# Crisis on Infinite Earths, Dec. 8-10



## HarleyRandom (Sep 17, 2015)

"Supergirl" airs at 8 Eastern rather than 9 on Dec. 8. My Roamio said 'Record this episode". So I set it to record. Afterward I have a listing for a behind the scenes special. The same special, or a different one, is listed for 9 Eastern Dec. 10.

"Batwoman" airs at 8 Eastern Dec. 9. I don't have a season pass so I had to tell it to record anyway.

There should be an "Arrow" episode but there's not one listed on Dec. 10. I don't have a season pass for that one.

"Black Lightning" and "The Flash" air in their usual slots. I'm not certain whether "Black Lightning" is a part of this.


----------



## kdmorse (Jan 29, 2001)

I think "Black Lightning" the show isn't involved. But the main character of Black Lightning will show up in the crossover.
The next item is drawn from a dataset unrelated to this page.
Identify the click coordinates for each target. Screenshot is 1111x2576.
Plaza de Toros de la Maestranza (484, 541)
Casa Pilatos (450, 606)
I'm reading that parts 4 and 5 (Arrow, and Legends of Tomorrow), don't air until January? (I hope that's wrong).

The list I'm seeing says:
Part 1: SuperGirl - Dec 8
Part 2: Batwoman - Dec 9
Part 3: The Flash - Dec 10
Part 4: Arrow - Jan 14
Part 5: Legends of Tomorrow - Jan 14

So I'm assuming they destroy the universe at the end of Part 3, leave us hanging for a month, then fix everything in January.


----------



## longrider (Oct 26, 2017)

The schedule change is interesting as I show all 3 episodes in their normal time slots. The two specials appear to be different to me, the names end with I and II. The Arrow and legends of Tomorrow episodes will be airing on January 14th, I am guessing to tie in with the new season launch of Legends of Tomorrow


----------



## TonyD79 (Jan 4, 2002)

The specials are called Crisis Aftermath I and II so i assume they are different.


----------



## morac (Mar 14, 2003)

The specials are a “talking” show about the crisis episodes. They aren’t directly part of it. 

I’m surprised they are waiting a month to show parts 4 and 5. They’ve never done that before.


----------



## ThAbtO (Apr 6, 2000)

TonyD79 said:


> The specials are called Crisis Aftermath I and II so i assume they are different.


They are the "Behind the scenes" in making of these episodes.


----------



## realityboy (Jun 13, 2003)

morac said:


> The specials are a "talking" show about the crisis episodes. They aren't directly part of it.
> 
> I'm surprised they are waiting a month to show parts 4 and 5. They've never done that before.


It's odd, but in the original announcement, they touted that Crisis was so big that it spanned 2 quarters.


----------



## cbrrider (Feb 2, 2005)

How many crises can there possibly be? Every year?


----------



## Rob Helmerichs (Oct 17, 2000)

cbrrider said:


> How many crises can there possibly be? Every year?


Apparently, an infinite amount!


----------



## taronga (Nov 16, 2006)

I only watch The Flash*, so I created a wishlist for "Crisis on Infinite Earths." Hopefully that'll suffice. It found the first 3 episodes.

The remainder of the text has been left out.